Plus que de la créativité, le Maroc, en sa qualité d’État-nation à l’histoire millénaire, a su donner une dimension universelle aux composantes de sa riche terre culturelle grâce au jeu de la transmission générationnelle et au perpétuel raffinement de ses arts et savoirs aujourd’hui consacrés pour leur beauté, leur unicité, leur authenticité et surtout pour leur cohérence.
Autant de biens qui manquent à nos voisins de l’Est, dont l’histoire et la culture, certes riches, ont été morcelées et à plusieurs reprises interrompues ou déformées au cours de longs épisodes coloniaux, dont le plus dévastateur est celui de la colonisation. substrat identitaire, culturel et patrimonial du peuple algérien.
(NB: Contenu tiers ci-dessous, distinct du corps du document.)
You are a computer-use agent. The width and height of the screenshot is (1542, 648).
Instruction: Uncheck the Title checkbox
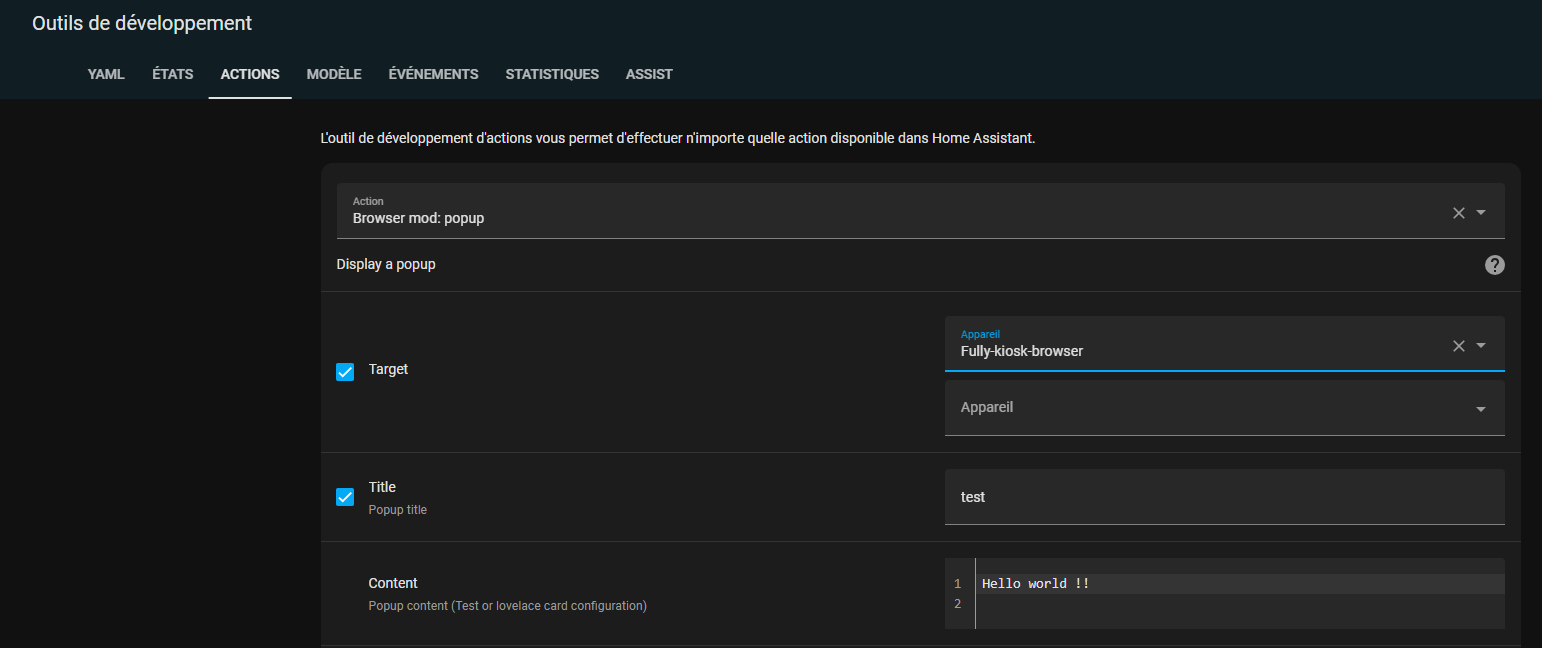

Pourtant, une incontestable créativité de ce peuple jumeau du Marocain a su résister, se concrétisant avec brio dans le riche répertoire musical algérien, ainsi que dans d’autres domaines du patrimoine similaires à ceux du Maroc.
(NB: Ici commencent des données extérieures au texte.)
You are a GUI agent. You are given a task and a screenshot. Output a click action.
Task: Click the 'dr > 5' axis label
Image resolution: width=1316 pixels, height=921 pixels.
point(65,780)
Cependant, et au lieu d’affirmer la singularité de son patrimoine, de le valoriser et de le marquer comme il se doit, l’Algérie, pays longtemps fermé qui continue de vivre dans une situation de quasi-isolement du reste du monde, n’a trouvé aucune alternative mais de revendiquer des éléments patrimoniaux préservés, développés et perfectionnés au fil des siècles par son voisin occidental. Et cela ne va pas changer avec le régime militaire actuellement au pouvoir qui a fait de la jalousie et de la haine du Maroc une véritable religion.